◆ **DATA EXTRACT**:

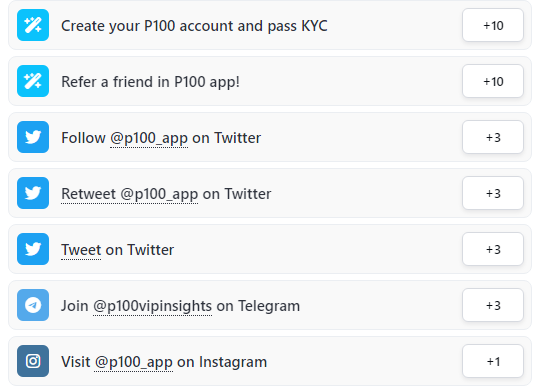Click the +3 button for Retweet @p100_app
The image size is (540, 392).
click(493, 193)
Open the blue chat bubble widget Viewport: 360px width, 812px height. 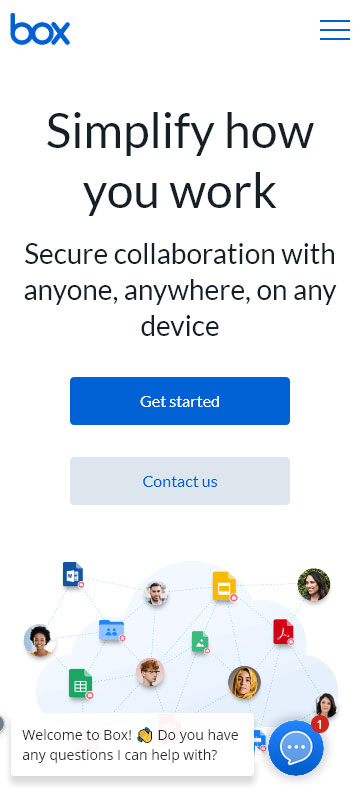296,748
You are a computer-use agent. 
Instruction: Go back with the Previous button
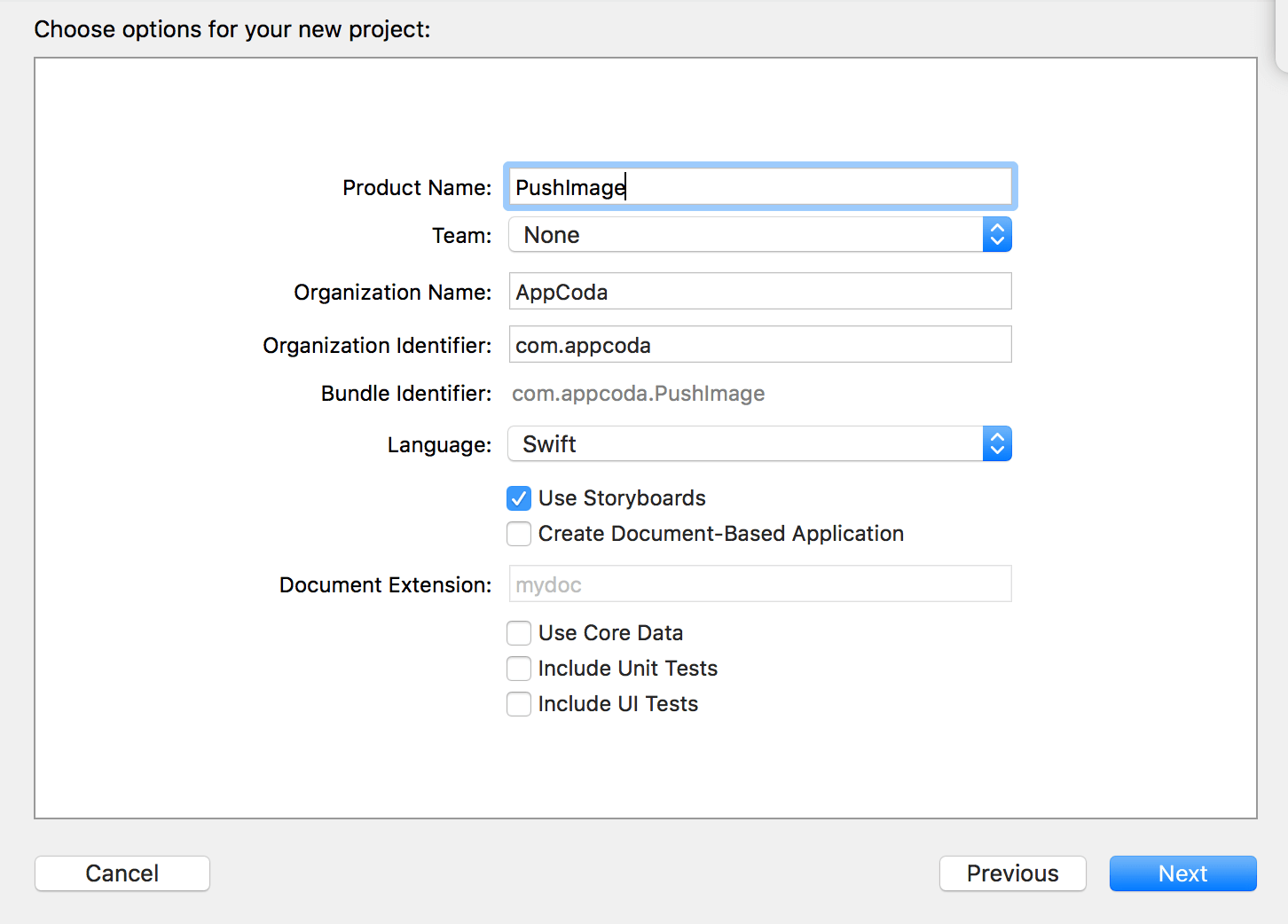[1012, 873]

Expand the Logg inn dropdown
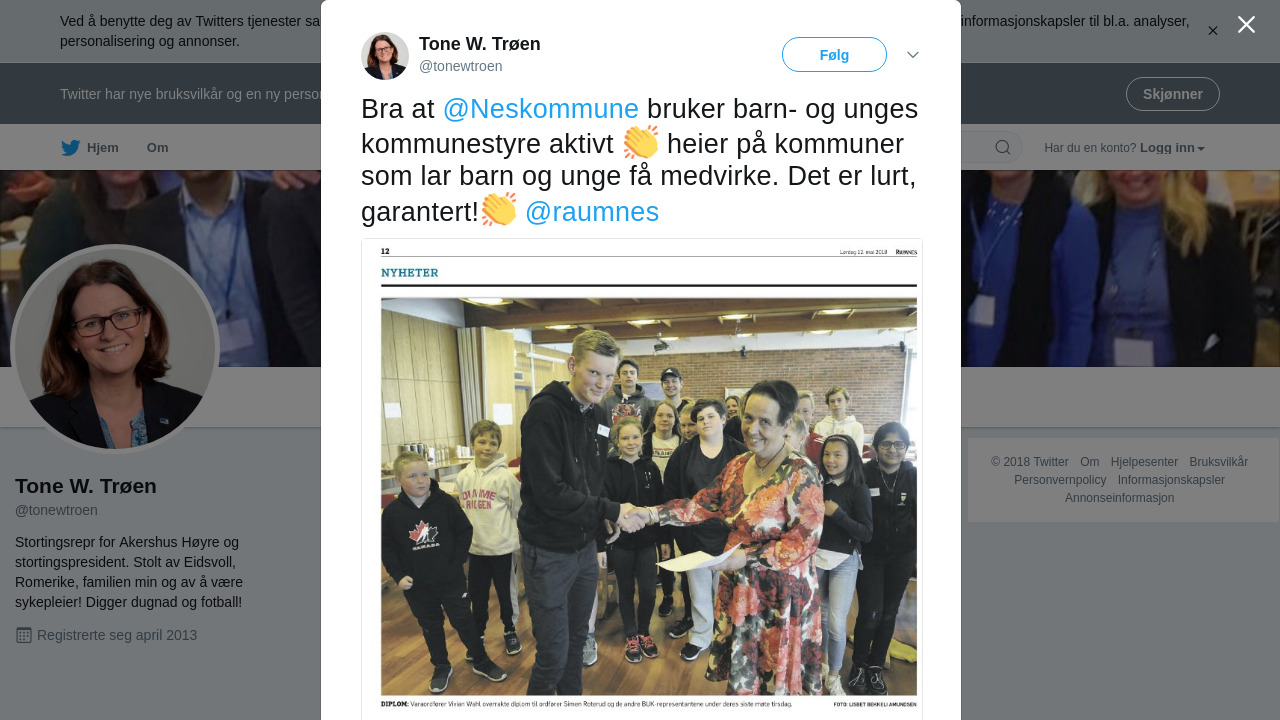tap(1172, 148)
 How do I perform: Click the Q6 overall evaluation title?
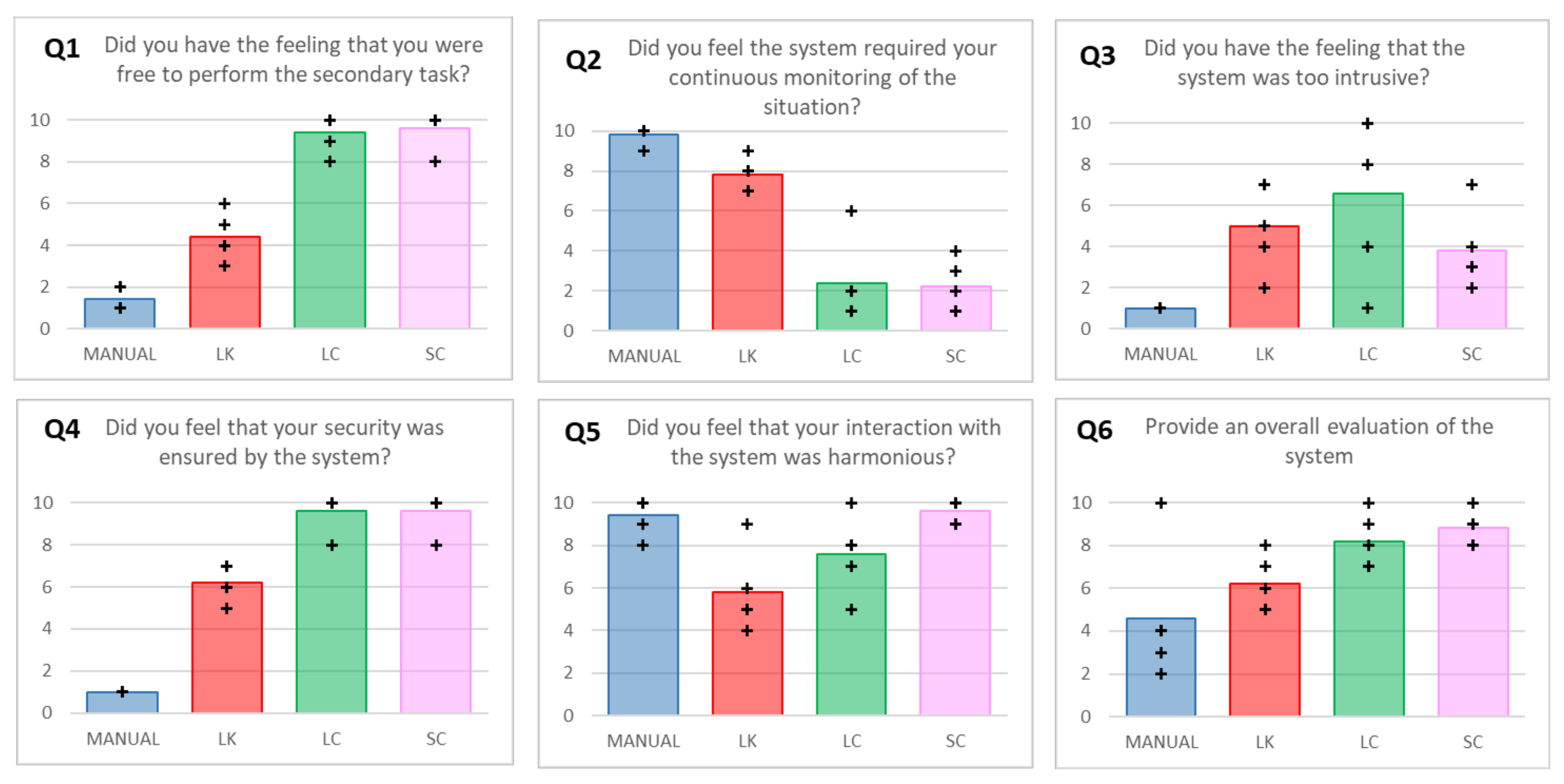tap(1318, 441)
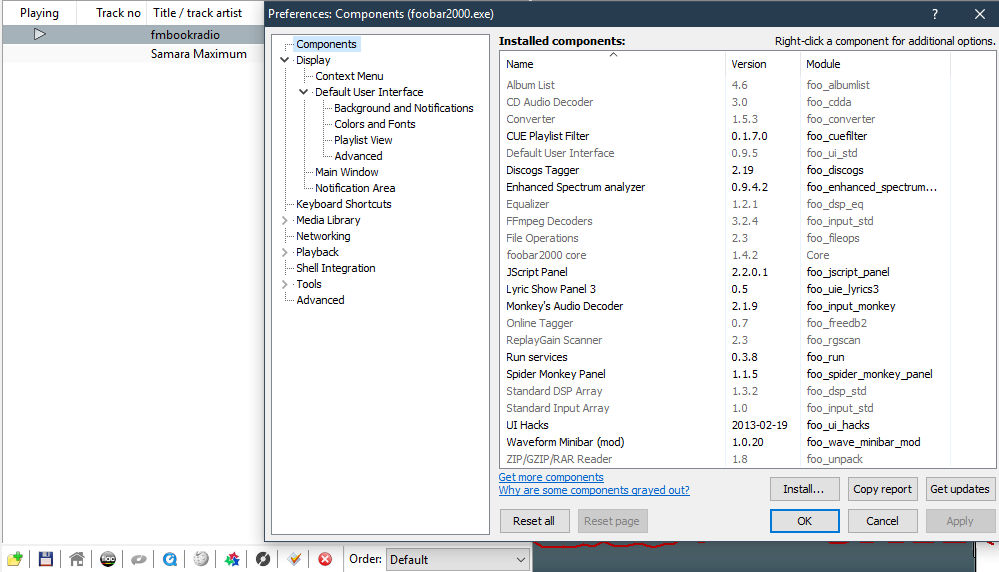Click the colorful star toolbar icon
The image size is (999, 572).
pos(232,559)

◆ **WHAT IS NEEDED**: Find the line containing "Instruction: Go back with the Previous button" in the records above, then copy it and every line after it exactly, through the last one, without any pictures.

◆ **TASK OUTPUT**:
Instruction: Go back with the Previous button
[1012, 873]

Expand the Logg inn dropdown
tap(1172, 148)
 How do I perform: Click the Q6 overall evaluation title?
tap(1318, 441)
Click the colorful star toolbar icon
The image size is (999, 572).
pos(232,559)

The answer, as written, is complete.